The paper was deemed by the NJP to be seen as advancing scientific insight within the Physics community, and worthy of note in their latest publication.
Paper co-author Matthew Broome from the Centre said this work highlighted the feasibility of emulation of coherent quantum phenomena in three-dimensional waveguide structures.
“Using integrated optics provides an ideal test-bed for the emulation of quantum systems via continuous-time quantum walks,” Mr Broome said.
“We characterise the photonic chip via coherent light tomography and use the results to predict distinct differences between two, two photon inputs. We then compare these with the experimental observations.”
Other EQuS Researchers include J Owens, Devon Biggerstaff, M Goggin, A Fedrizzi, Trond Linjordet, Jason Twamley and Andrew White are named authors on the paper which appears in the thirteenth volume of the publication.

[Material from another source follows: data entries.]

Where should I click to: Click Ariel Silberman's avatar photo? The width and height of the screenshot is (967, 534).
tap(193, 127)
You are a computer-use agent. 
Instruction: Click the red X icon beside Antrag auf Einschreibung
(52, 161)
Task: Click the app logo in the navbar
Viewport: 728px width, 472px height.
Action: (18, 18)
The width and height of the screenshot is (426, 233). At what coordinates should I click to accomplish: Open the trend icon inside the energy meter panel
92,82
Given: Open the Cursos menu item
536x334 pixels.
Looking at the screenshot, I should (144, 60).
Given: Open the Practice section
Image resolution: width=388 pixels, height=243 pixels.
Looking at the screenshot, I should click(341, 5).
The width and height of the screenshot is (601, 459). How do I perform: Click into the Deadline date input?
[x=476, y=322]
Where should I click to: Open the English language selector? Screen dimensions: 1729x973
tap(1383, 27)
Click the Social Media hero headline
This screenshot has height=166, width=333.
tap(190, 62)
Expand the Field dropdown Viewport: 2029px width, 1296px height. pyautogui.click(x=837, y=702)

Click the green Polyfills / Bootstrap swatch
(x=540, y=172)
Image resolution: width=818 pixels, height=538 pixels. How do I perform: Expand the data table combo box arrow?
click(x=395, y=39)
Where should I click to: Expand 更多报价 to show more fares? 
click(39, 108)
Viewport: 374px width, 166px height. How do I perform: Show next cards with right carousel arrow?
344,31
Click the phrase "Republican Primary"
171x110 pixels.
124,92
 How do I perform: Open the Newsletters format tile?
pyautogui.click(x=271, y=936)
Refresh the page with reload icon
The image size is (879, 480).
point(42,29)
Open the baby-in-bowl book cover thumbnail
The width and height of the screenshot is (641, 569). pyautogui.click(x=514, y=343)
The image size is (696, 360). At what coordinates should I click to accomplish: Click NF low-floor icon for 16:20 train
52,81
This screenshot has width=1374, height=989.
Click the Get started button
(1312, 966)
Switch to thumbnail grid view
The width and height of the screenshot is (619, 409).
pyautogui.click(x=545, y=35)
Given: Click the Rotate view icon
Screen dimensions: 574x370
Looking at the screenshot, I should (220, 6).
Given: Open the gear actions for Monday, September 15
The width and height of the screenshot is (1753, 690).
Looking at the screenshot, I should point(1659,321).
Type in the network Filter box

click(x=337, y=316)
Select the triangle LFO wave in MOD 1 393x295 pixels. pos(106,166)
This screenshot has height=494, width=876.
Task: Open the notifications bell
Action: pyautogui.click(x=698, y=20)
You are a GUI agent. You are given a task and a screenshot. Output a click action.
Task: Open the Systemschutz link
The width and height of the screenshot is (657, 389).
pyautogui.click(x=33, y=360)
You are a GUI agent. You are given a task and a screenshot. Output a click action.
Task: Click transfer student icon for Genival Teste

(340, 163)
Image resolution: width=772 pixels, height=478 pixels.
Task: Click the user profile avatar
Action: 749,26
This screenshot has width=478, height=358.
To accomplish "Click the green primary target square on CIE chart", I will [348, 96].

This work support the EQuS research into Synthetic Quantum Systems and Simulation that aims to harness quantum mechanical phenomena to enhance the functionality and power of information and communication technologies.
Photons are indispensable for quantum communication, and work, such as the research being conducted at EQuS, are leading the approach to quantum information processing and simulation.
The realisation of future technologies in these areas will require miniaturization and integration of high performance components, including single photon sources and detectors, and photonic quantum circuits for manipulating and distributing photons.
EQuS is an Australia Research Centre of Excellence that seeks to initiate the Quantum Era in the 21st century by engineering designer quantum systems.
Through focused and visionary research EQuS will deliver new scientific insights and fundamentally new technical capabilities across a range of disciplines.
Impacts of this work will improve the lives of Australians and people all over the world by producing breakthroughs in physics, engineering, chemistry, biology and medicine.